And the 1997 UNCTAD World Investment Report stated:

 

[FDI] continues to be a driving force of the globalization process that characterizes the modern world economy. The current boom in FDI flows, which has been accompanied by increasing flows of foreign portfolio equity investments, underscores the increasingly important role played by transnational corporations (TNCs) in both developed and developing countries. This role has been facilitated by the liberalization of FDI policies that has taken place in many countries in recent years, as part of an overall movement toward more open and market-friendly policies. However, reaping the benefits of FDI liberalization requires not only that barriers to FDI are reduced and standards of treatment established -- the focus of most FDI liberalization to date -- but also that competition in markets is maintained. "World Investment Report 1997, Transnational Corporations, Market Structure and Competition Policy", at xv.

 

Much of this analysis has focused on countries that are net recipients of investment, not providers, but the economic benefits to provider nations are generally recognized as well. They include facilitation of international trade, specialization of production on a broader basis and the stimulation of innovation. See, e.g., the recent Note by the OECD Secretary General entitled "Open Markets Matter: the Benefits of Trade and Investment Liberalization", prepared for the Council at Ministerial Level, April 1998, Chapter 3. See also the WTO Secretariat Report, supra, at 13-14. Some countries and regions are both very large recipients and very large providers of FDI. The United States and the member States of the European Union are good examples of this situation.

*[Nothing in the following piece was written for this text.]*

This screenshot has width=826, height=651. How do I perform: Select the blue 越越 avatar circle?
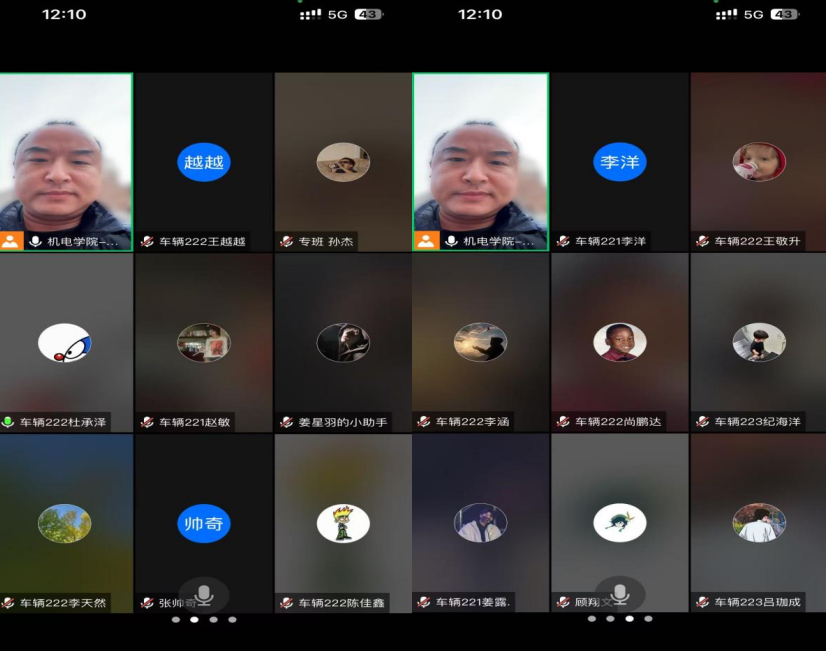[204, 162]
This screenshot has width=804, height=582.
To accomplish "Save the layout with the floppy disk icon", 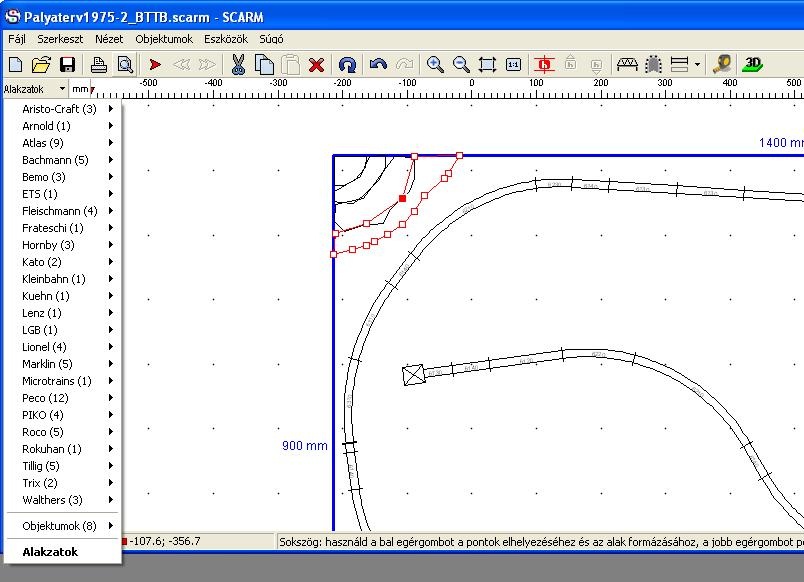I will [x=67, y=65].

Free flows of investment greatly increase the prospects for new entry -- and thus increased competition -- in specific markets. This is true not only for markets of national or international scope, but also those markets that are by necessity more local in their geographic definition. Many services markets fall into the category of relatively local and immovable. It is in part for this reason that the "modes of supply" covered by the General Agreement on Trade in Services include "through commercial presence", a term that includes the use of branches, subsidiaries and other affiliates within the territory of individual Members. Investment can not only supplement open international trade, but it can also take hold where open trade has not yet reached. In either case, new suppliers, actual and potential, become available, and thus competition clearly is enhanced. Real world examples from the current moment include the commercial air transportation sector and the basic and enhanced telecom sectors. For further example, consider international telephone "accounting rates" between countries, which have been decreasing toward actual calling costs as more and more countries allow competition for foreign calls, both through resale of existing network capacity and the establishment of new facilities. Average United States rates have declined a cumulative 46.6 per cent in the past six years. FCC News Report No. IN 98-45, "One Year Anniversary of Benchmarks Order Marked by Rapid Decline in Accounting Rates" (6 August 1998).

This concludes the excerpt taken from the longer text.